● **Exercise objective**
Return exactly the lines below, starting with the one that has "[WhatsApp Image 2026-08-18 at 5] (35, 1157)" and going on through the one that has "Esporte (21, 1079)".

● **Materials provided**
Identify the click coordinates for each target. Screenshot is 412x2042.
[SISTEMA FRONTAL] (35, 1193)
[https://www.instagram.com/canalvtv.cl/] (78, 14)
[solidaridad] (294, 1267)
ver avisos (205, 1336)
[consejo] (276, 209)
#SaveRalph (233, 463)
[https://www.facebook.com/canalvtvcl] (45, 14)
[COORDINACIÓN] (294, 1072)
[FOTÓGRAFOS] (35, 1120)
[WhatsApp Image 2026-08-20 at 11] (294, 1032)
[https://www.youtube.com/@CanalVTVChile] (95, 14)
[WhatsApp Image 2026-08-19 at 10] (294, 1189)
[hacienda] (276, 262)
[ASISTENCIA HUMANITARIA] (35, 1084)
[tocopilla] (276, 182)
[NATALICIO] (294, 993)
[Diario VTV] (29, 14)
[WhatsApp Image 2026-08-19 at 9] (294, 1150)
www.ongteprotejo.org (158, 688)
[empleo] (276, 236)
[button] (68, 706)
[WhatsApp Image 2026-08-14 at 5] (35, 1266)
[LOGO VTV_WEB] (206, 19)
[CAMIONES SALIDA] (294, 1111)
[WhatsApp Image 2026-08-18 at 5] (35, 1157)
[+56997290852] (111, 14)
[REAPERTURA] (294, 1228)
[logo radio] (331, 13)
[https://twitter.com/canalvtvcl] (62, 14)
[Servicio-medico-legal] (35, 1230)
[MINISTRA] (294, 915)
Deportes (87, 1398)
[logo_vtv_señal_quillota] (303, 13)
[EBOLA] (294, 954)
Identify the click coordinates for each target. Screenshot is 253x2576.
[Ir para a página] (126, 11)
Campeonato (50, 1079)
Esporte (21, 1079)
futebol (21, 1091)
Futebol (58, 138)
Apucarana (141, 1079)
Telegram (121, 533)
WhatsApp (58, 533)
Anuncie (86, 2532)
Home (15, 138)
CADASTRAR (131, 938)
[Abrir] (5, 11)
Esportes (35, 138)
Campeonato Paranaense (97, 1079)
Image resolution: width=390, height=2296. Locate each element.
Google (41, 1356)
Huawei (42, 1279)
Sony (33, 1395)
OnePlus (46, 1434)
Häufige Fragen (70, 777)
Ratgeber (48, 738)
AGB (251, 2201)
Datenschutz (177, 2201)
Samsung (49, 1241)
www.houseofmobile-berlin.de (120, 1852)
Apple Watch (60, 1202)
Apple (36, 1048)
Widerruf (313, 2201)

● **Expected answer**
[WhatsApp Image 2026-08-18 at 5] (35, 1157)
[+56997290852] (111, 14)
[REAPERTURA] (294, 1228)
[logo radio] (331, 13)
[https://twitter.com/canalvtvcl] (62, 14)
[Servicio-medico-legal] (35, 1230)
[MINISTRA] (294, 915)
Deportes (87, 1398)
[logo_vtv_señal_quillota] (303, 13)
[EBOLA] (294, 954)
Identify the click coordinates for each target. Screenshot is 253x2576.
[Ir para a página] (126, 11)
Campeonato (50, 1079)
Esporte (21, 1079)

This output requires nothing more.